- [Word and element location records]
□ □ □ □ □

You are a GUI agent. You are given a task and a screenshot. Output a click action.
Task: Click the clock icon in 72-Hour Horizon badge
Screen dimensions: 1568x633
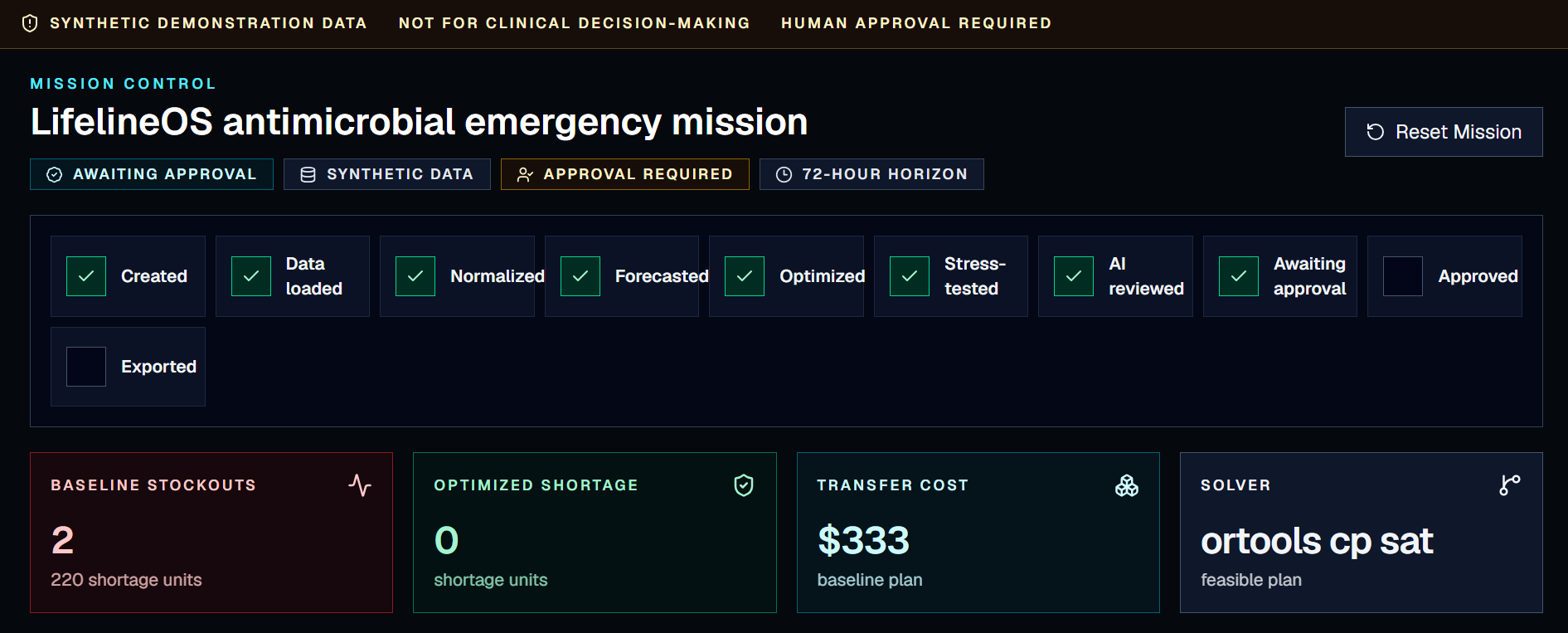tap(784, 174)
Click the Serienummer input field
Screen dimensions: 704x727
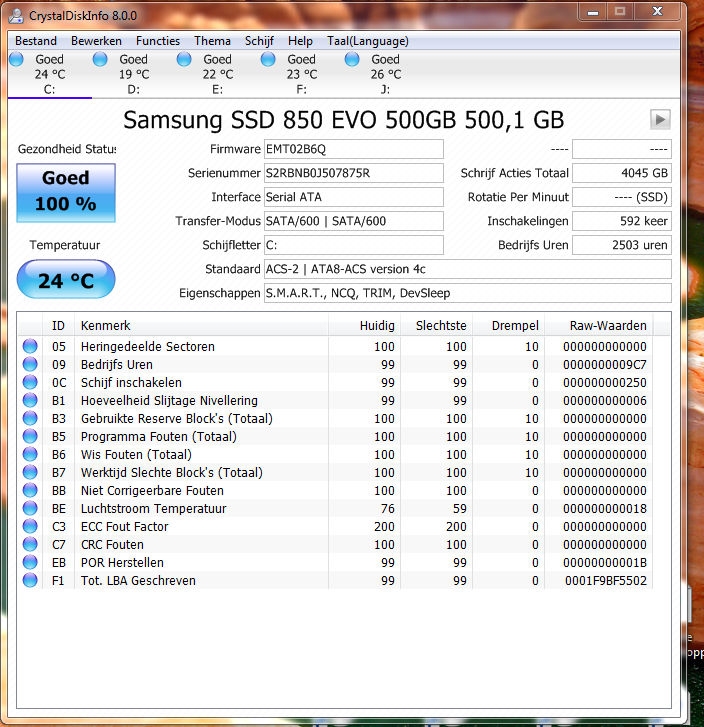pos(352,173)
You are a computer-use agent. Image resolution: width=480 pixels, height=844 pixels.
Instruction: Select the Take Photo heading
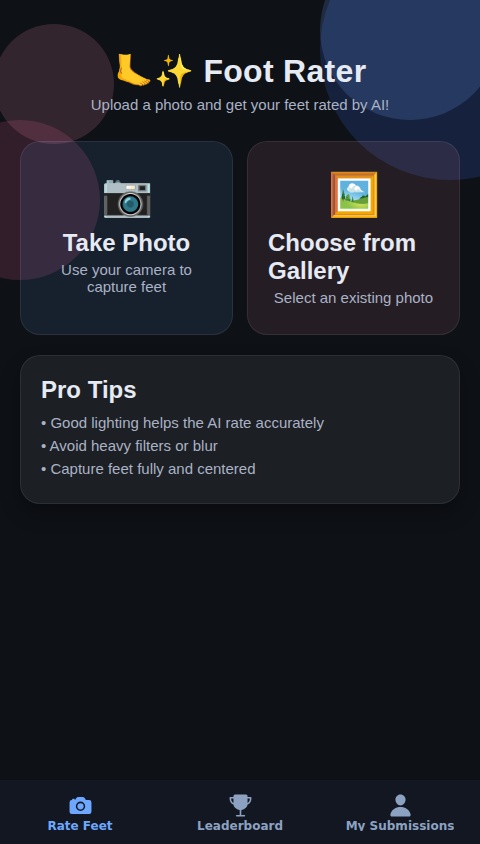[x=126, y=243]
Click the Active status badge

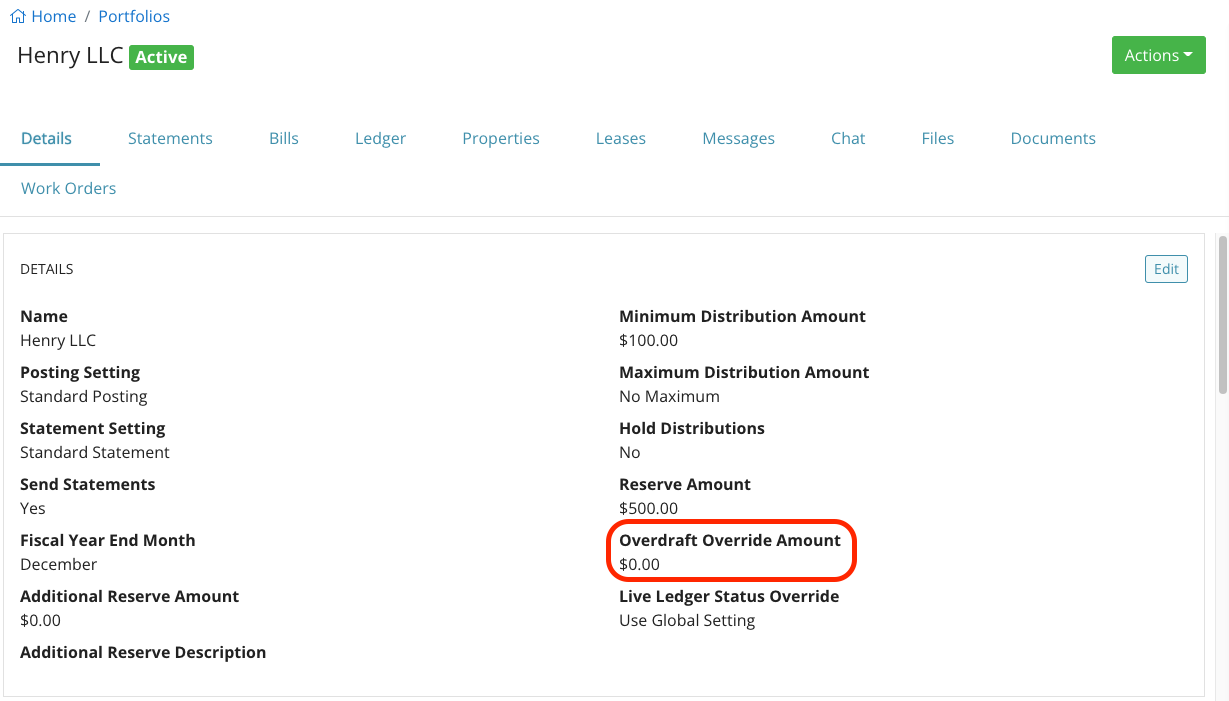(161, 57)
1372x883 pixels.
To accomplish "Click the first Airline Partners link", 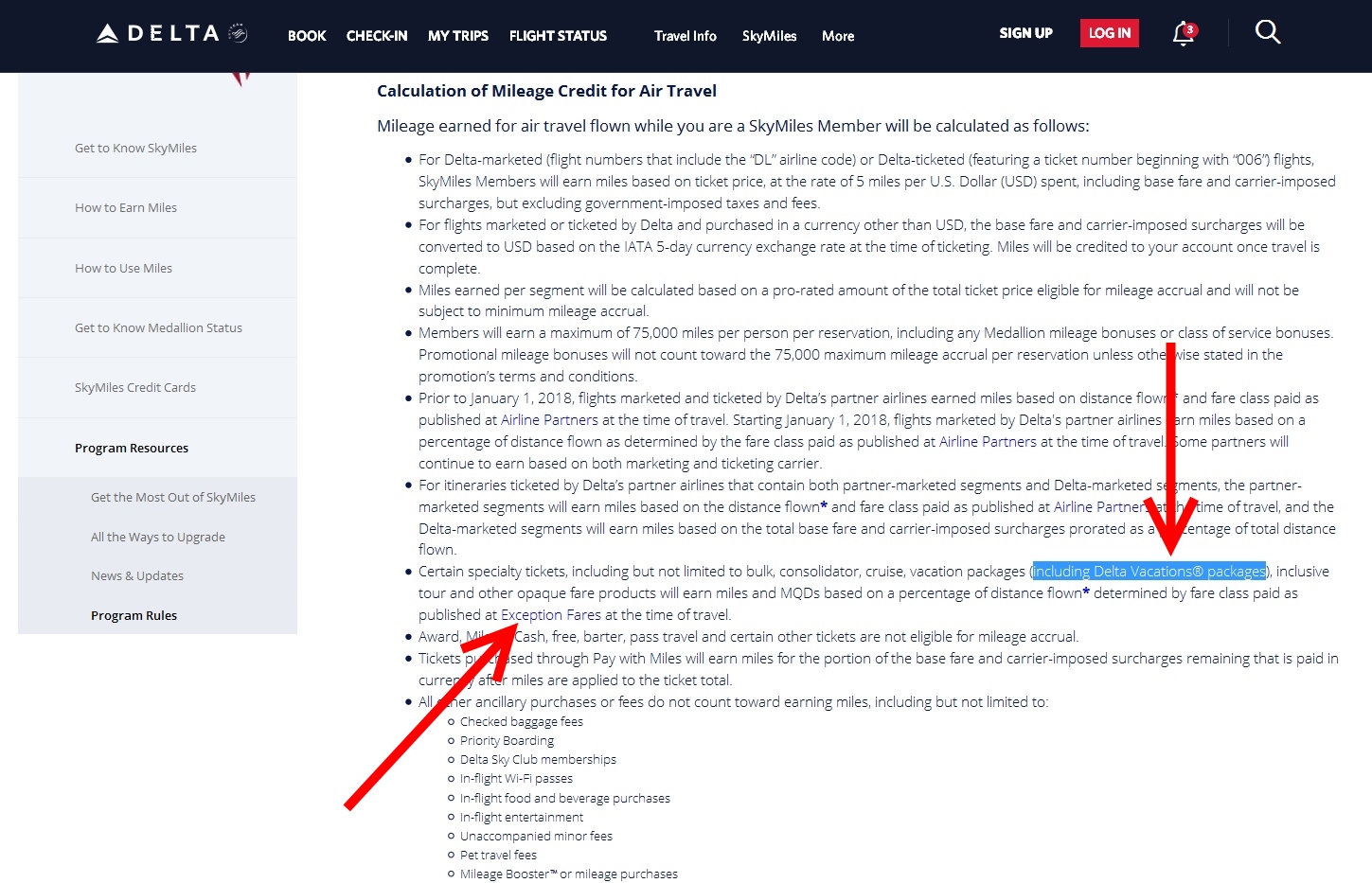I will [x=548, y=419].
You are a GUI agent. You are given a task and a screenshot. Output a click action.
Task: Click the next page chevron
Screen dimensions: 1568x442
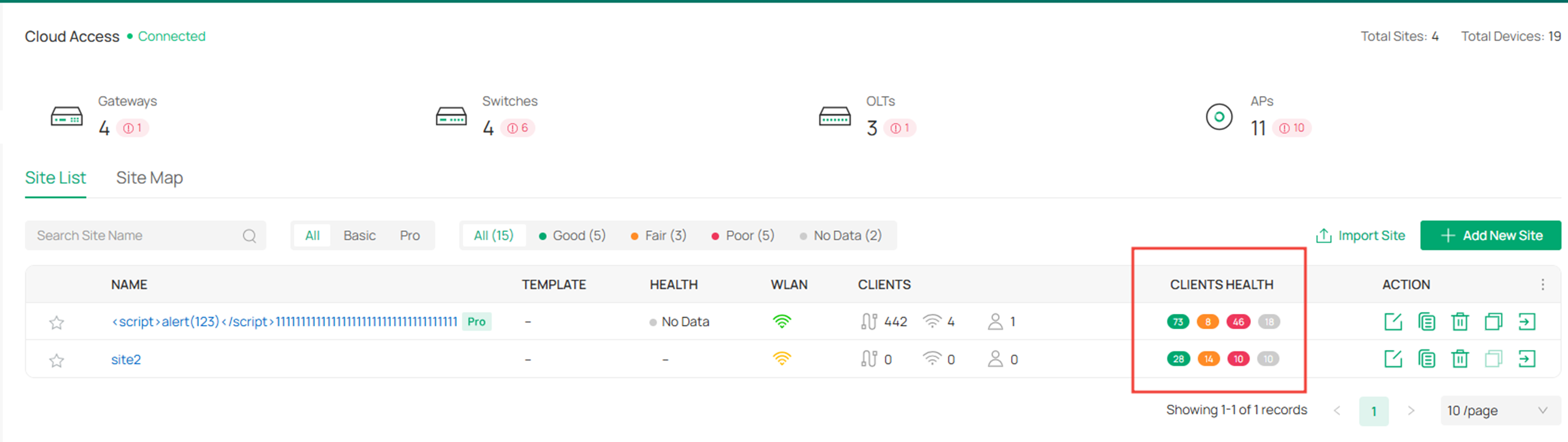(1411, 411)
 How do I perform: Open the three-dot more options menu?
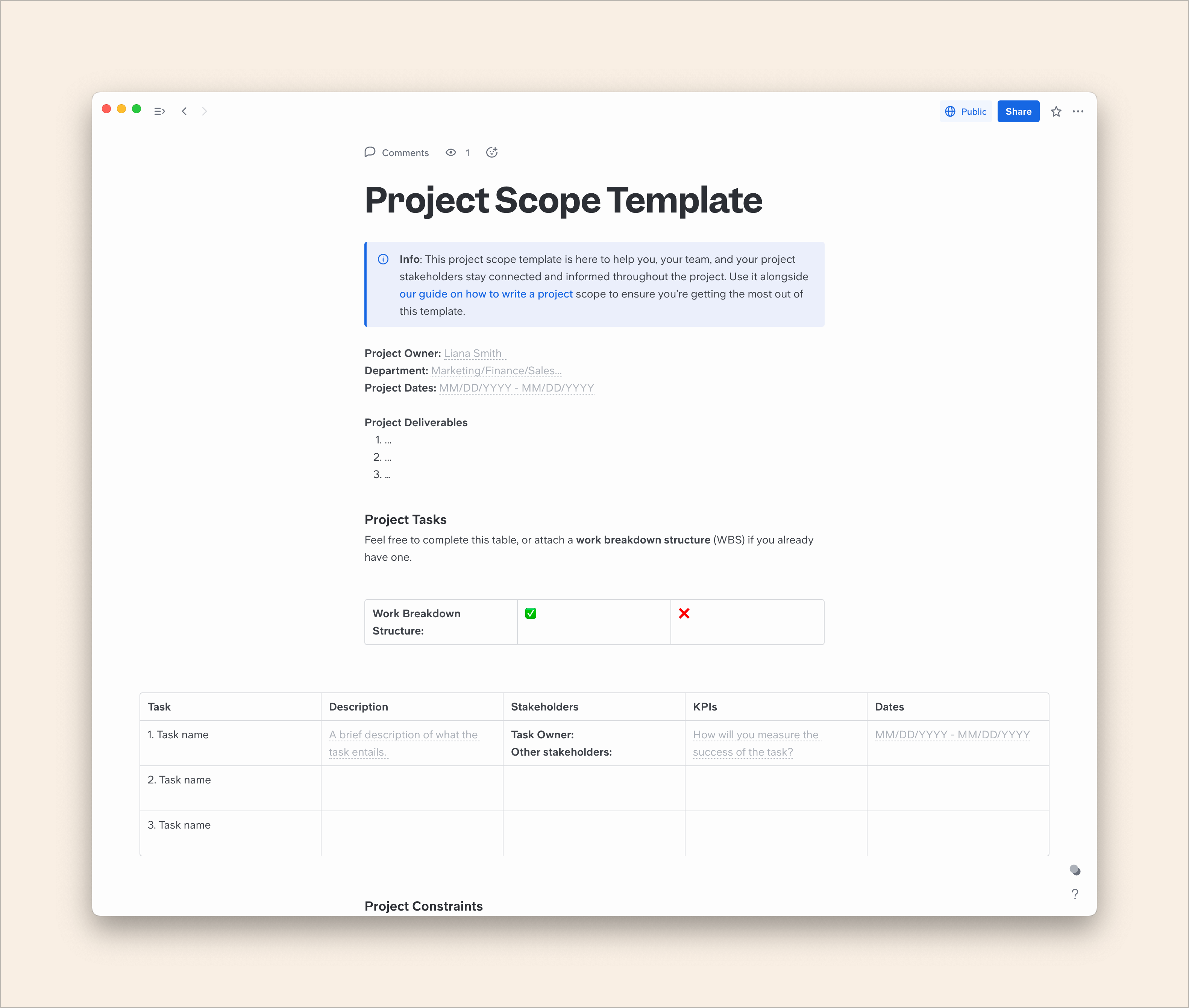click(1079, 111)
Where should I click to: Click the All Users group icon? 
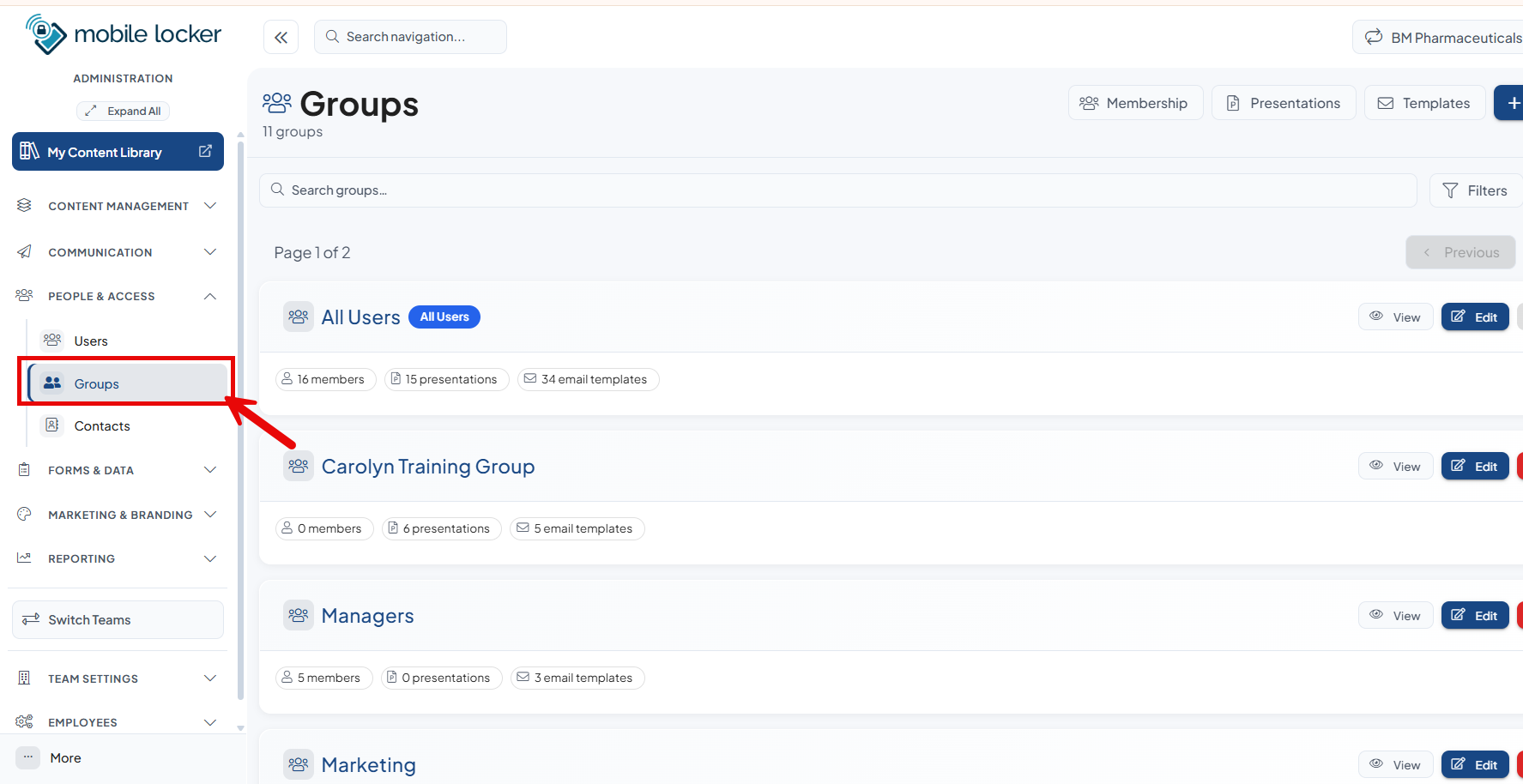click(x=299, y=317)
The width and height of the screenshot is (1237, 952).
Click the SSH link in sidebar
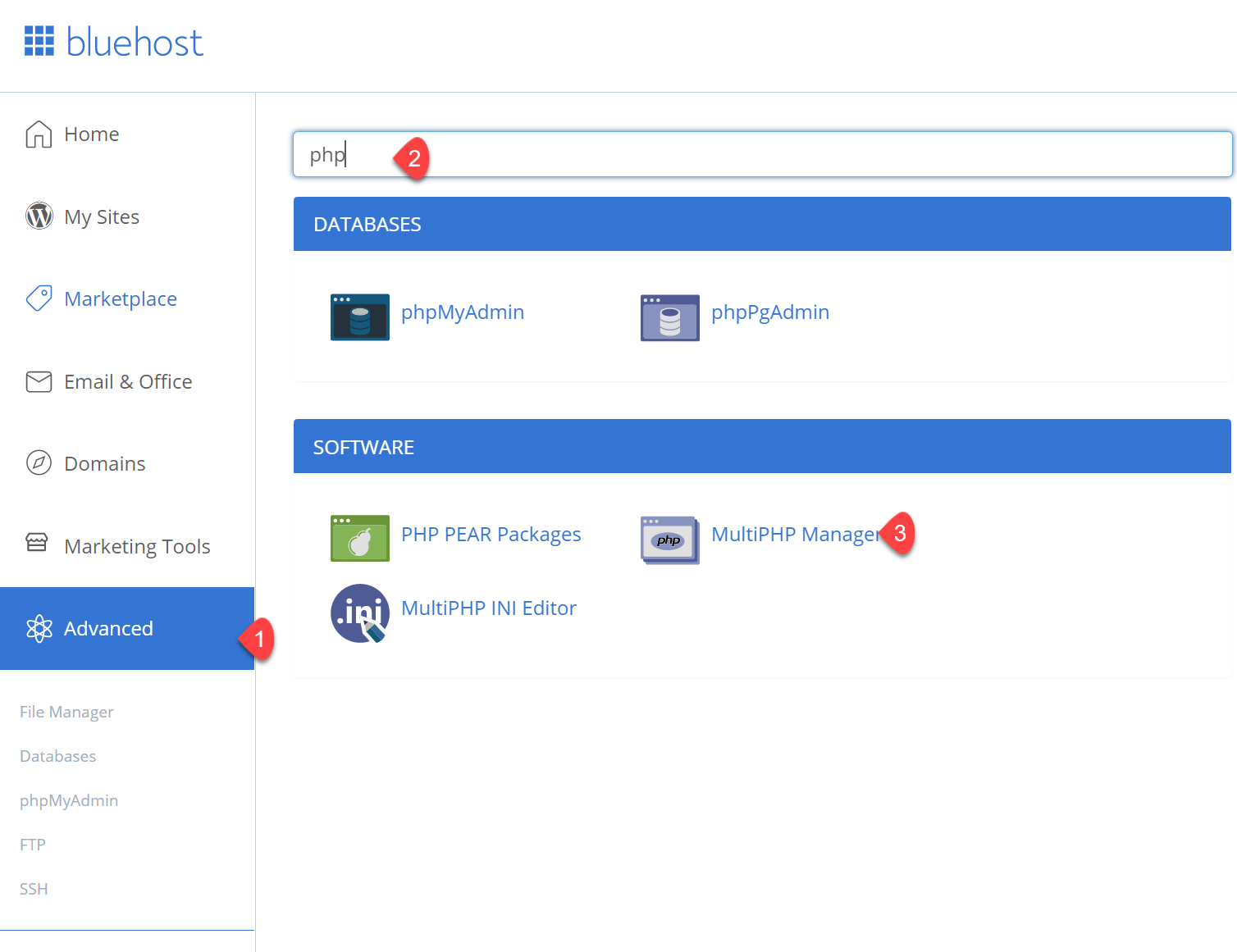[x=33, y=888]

□ □ □ □ □

- [Task prompt]
Convert the lines above, everything from the line containing "How do I perform: Open" down to the end of the records, into a Markdown table with the columns Row and Text, skipping blank lines. Leave the pictures out.

- [Solution to this task]
| Row | Text |
|---|---|
| 1 |  How do I perform: Open the three-dot more options menu? |
| 2 | click(1079, 111) |
| 3 | Where should I click to: Click the All Users group icon?  |
| 4 | click(x=299, y=317) |
| 5 | The width and height of the screenshot is (1237, 952). |
| 6 | Click the SSH link in sidebar |
| 7 | [x=33, y=888] |